L'essor spectaculaire de la production de pétrole de schiste aux États-Unis restera le fait dominant du marché pétrolier mondial dans les cinq années à venir, prédit l'Agence internationale de l'énergie (AIE) dans son rapport prospectif de «moyen terme» publié ce mardi. Après une progression de 1 million de baril par jour (Mb/j) en 2012, un bond inégalé dans l'histoire de l'or noir en dehors de l'Opep, les États-Unis produiront 2,8 Mb/j supplémentaires d'ici 2018, prévoit l'AIE, soit près de 12 Mb/j, autant que la capacité saoudienne actuelle. Des estimations revues à la hausse depuis la précédente livraison du même rapport, l'an dernier. Résultat, alors que les États-Unis ont importé 51 % de leurs besoins pétroliers en 2012, cette dépendance à l'étranger sera réduite à 35 % dès 2018. Cerise sur le gâteau, les huiles de schiste et les condensats associés aux gisements de gaz sont d'une excellente qualité, légère, très adaptée aux raffineries américaines, que beaucoup voyaient condamnées à une inéluctable fermeture voici peu.
Onde de choc planétaire
«L'Amérique du Nord a déclenché un choc d'offre qui diffuse ses ondes à travers le monde entier», commente Maria van der Hoeven, la directrice de l'AIE. En comptant la production du Canada (en hausse de 1,24 Mb/j sur cinq ans grâce aux sables bitumineux de l'Alberta), la part de l'Amérique du Nord dans la production mondiale passera de 16,7 % en 2012 à près d'un cinquième -19 %- en 2018. Dans le même temps, pronostique l'Agence internationale basée à Paris, l'extraction dans les pays de l'Opep n'augmentera que de 1,75 Mb/j, 30 % de moins que prévu dans le précédent rapport.
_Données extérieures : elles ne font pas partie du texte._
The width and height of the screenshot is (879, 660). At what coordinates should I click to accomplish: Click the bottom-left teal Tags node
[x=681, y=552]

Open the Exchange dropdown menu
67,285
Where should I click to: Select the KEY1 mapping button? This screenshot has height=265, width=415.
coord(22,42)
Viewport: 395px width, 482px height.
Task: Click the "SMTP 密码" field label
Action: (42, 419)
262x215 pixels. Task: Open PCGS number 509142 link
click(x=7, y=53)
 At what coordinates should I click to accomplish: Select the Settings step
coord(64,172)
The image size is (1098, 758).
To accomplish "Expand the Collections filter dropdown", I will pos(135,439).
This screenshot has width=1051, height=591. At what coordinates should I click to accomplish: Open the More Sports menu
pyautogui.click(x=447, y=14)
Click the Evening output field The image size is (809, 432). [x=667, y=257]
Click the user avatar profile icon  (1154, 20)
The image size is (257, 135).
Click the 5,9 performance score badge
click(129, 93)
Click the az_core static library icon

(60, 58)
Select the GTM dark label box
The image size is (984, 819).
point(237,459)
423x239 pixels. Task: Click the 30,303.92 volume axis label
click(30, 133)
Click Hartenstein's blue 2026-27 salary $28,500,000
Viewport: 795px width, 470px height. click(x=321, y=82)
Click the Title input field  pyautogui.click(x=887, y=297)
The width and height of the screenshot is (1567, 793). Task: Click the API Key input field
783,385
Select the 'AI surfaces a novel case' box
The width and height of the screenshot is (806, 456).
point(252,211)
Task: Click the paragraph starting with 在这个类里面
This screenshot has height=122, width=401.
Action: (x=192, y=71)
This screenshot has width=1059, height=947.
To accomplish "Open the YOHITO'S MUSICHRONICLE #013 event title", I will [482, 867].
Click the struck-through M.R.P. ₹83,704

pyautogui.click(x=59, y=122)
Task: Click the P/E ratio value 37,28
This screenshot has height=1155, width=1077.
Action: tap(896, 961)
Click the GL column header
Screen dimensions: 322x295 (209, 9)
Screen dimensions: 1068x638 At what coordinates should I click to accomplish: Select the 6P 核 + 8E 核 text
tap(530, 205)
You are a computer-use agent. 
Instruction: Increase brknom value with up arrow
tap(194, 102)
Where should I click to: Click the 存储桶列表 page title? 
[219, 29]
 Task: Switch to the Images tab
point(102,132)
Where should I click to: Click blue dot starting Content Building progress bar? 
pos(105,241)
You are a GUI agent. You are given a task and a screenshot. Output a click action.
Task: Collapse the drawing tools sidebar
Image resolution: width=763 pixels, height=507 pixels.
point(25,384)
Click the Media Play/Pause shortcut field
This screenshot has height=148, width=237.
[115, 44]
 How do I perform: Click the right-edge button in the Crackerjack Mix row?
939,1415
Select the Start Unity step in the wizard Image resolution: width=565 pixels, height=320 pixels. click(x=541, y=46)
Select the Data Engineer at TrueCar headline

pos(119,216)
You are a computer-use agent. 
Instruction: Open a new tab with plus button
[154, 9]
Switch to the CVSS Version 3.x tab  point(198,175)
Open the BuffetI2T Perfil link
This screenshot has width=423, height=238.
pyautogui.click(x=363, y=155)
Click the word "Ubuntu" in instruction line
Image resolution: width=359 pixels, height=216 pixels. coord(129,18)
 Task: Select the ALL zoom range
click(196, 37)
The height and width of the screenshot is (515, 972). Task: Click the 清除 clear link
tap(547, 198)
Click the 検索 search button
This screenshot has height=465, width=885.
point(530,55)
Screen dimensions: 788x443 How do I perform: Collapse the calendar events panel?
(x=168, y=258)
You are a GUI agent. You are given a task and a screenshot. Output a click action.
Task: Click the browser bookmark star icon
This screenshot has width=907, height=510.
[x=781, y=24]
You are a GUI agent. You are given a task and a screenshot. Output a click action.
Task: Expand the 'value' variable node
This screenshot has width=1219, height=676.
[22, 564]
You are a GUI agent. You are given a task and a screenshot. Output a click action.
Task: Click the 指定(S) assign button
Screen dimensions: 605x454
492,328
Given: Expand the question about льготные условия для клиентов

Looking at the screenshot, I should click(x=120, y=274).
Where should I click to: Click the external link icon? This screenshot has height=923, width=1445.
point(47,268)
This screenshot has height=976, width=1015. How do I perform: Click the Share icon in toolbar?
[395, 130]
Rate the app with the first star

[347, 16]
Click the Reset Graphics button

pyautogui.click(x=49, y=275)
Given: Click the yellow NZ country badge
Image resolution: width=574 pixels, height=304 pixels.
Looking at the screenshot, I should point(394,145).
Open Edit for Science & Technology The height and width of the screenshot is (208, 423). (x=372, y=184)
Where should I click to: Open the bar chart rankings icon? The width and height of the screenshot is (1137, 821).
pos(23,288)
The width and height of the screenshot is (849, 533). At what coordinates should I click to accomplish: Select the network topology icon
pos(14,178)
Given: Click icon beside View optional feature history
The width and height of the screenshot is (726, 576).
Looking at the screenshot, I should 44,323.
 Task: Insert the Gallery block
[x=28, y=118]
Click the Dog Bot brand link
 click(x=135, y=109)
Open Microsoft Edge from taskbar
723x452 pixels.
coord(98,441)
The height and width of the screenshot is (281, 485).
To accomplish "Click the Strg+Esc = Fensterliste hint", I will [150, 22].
Cette progression sera presqu'exclusivement alimentée par l'Irak, qui supplantera l'Iran dès cette année malgré les incertitudes géopolitiques et économiques l'entourant. Dans le reste du «cartel», outre l'Iran, l'Algérie, l'Équateur, la Libye mais aussi le Koweït devraient voir leur capacité de production décliner, faute d'investissements suffisants dans l'exploration et la production selon l'AIE.
Conséquence mécanique du rôle accru de l'Amérique du Nord, les flux du commerce mondial de l'or noir vont basculer. Les exportations du Moyen-Orient, d'Afrique et d'Amérique latine à destination de l'Amérique du Nord se réduiront de 2,1 Mb/j sur les cinq ans. Les ventes de brut vers l'Asie augmenteront en revanche de 3 Mb/j.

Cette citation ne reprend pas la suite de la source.